実証主義 気功 眼に見えない物

 気功の本を買って試してみた。以下のような現象が起きた。
・肩こりが治った
・腰痛が改善した
・冷え性が治った
・ぐっすり眠れるようになった
・活力が湧いて、本を読んでも疲れなくなった
・疲れ目が治った
・テンションがあがった
・パキシルを断薬した 離脱症状はほぼなかった
・気功をした直後は頭の中の雑音が無音になる
・気功をしている最中は手のひらと足の裏が熱くなる
・両手で円を作ると気の球みたいなものを感じる

 簡潔に言うと、体調がよくなってエネルギッシュになった。

 プラシーボだけでこれだけの効果が出るとは思えない。不思議で、理解しがたい。
 自分が今持っている枠組み、西洋的な枠組みで解釈すると
 「気功のポーズを取ることにより身体がリラックスし、プラシーボ効果のおかげで体調がよくなり、本を読んだせいで脳が誤作動を起こして気のようなものを感じるようになった」ということになる。

 信じる、信じないとかではなく、自分の身に起きたことなので、どう解釈して良いのか分からない。

 エネルギーとか気とかなんと呼んでもいいけれど、確かにそういったものを仮定すれば、雑だけれど理解できる。
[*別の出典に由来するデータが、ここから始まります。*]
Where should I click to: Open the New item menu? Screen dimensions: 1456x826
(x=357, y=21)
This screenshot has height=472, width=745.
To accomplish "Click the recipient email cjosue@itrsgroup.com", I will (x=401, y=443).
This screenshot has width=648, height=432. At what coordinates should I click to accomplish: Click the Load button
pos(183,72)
気の量が増えたとか、気の巡りがよくなったとか。多分手のひらの熱さなどはサーモグラフィーで感知できると思うが、気は科学的な器具では感知できないと思う。だからどこまで行っても「仮説」に留まる。

 頭が混乱したので、大昔に読んだ五木寛之と気功家の対談本を再読してみた。西洋医学は解剖学が基準なので「死体から始まる医学」で、東洋医学は生きている身体を基準にしているという部分が印象に残った。物質に還元できない生命エネルギーというものが存在するんだろうか?

 僕は科学教育を受けたので唯物論的な思考をすることが多いが、唯物論は哲学的に擁護できないことも知っている。もしも全てが「物」ならば、「唯物論は正しい」というテーゼも神経の興奮にすぎないことになるが、神経の興奮に「正しい」とか「間違っている」とか存在しない。「意味」とか「心」とか「社会」とか「愛」とか「感情」とか、物じゃないものはたくさん存在する。科学は「物しか存在しない」ことを「公理」にしているので、原理的に気の解明はできない。というか「物」ってなんなのか分からない。
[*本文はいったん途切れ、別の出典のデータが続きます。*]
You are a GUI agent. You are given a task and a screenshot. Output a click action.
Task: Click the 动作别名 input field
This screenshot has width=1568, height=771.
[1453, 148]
 科学は「見えるもの」しか取り扱わない。主に視覚的な感覚与件を分析していると思う。「見えないもの」が存在しているとして、どうやって実証すればいいんだろうか?自分で体験するしかない。

 「見えないもの」の話をしだしたら、キリがなくなる。空飛ぶスパゲッティモンスターが存在するかもしれないし、角が生えた兎が存在するかもしれない。どの可能性もある中で、なぜ「気」なのかと問われると、「そういう伝統があり、それに沿って実践すれば、仮定通りの結果が得られたから」と言うしかない。「気」という仮説で上手くいってきた歴史が何千年単位で存在している。その仮説は間違いかもしれないが、間違っていることも証明できない。
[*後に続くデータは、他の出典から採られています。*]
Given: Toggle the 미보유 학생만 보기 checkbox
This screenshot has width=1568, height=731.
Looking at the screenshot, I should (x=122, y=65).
 中医学というのは、かなりシステマティックに体系化されているらしい。胡散臭くて遠ざけていたが、西洋の最新の身心論は「運動をすると鬱に良い」「運動をすると記憶力と集中力があがる」程度なので、ちょっと話にならない。
 身体と心ってどうなっているんだろうか?生命ってなんなんだろうか?気功の本を読んでいると、禅に近しいものを凄く感じた。気功とは「元気」になること、つまり元に戻ることを目的としているらしい。元とは生まれる前のこと、つまり不生だ。不生の仏心。父母未生以前の本来の面目。
 健康にもいいし、知的好奇心をくすぐられるし、中国仏教の理解や日本の民俗学などの理解に繋がりそうなので、中医学や気功の本を10冊ぐらいポチった。